Austin Flint Sr.
Austin Flint Sr., M.D.
- Professor of the Theory and Practice of Medicine, 1852-1856
A fourth-generation physician, Austin Flint Sr. studied at Amherst and Harvard Colleges and received his MD from Harvard Medical School in 1833.
He practiced briefly in Boston and taught at Rush Medical College in Chicago, and then in Buffalo he founded and edited the Buffalo Medical Journal and helped found the Buffalo Medical College.
In 1852, he became chairman of the theory and practice of medicine at the University of Louisville. In 1856, he moved on to become a professor in Buffalo, New Orleans, and New York City and a founder of Bellevue Hospital Medical College.

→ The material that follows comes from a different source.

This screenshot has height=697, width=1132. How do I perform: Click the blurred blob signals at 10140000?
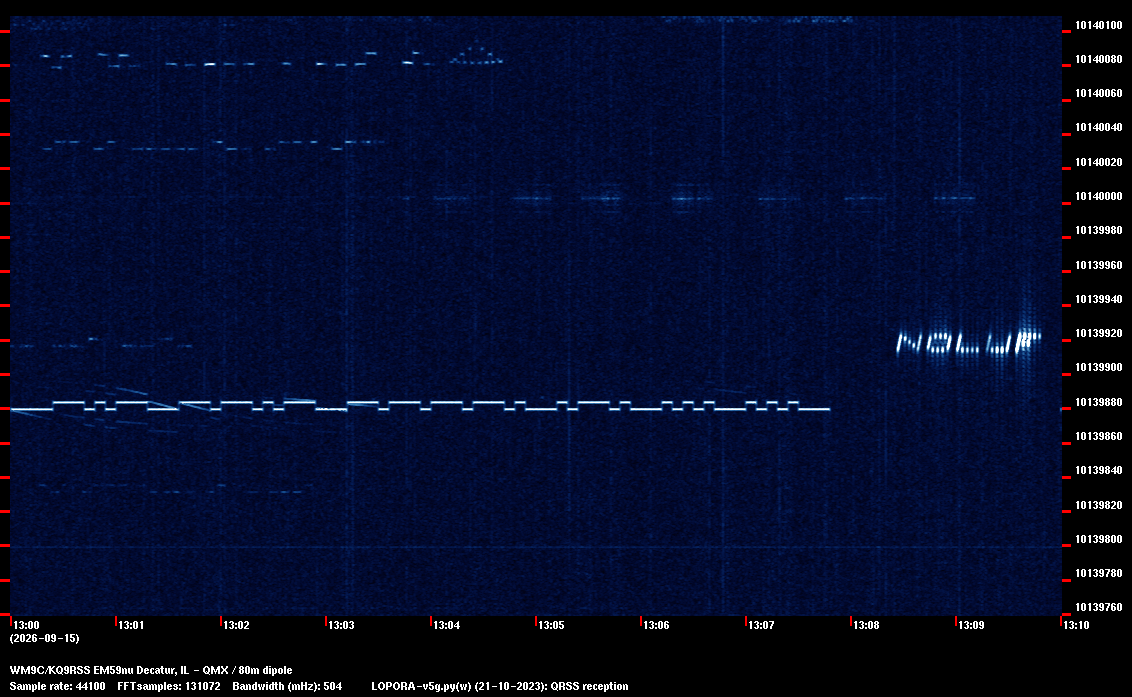(689, 197)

He was highly regarded as an educator, and S.D. Gross said of him, "During his hour no student ever falls asleep."
He worked extensively on infectious diseases and espoused the bacterial theory of diseases. He developed techniques of percussion and auscultation of the heart and lungs along the lines of Auenbrugger and Laennec and was called "the American Laennec."
His treatise, Principles and Practice of Medicine (1856) survived seven editions, and the London Lancet praised his "indefatigable industry," also attested by his records which filled 16,922 pages.
Among many honors, he was president of the American Medical Association and of the New York Academy of Medicine.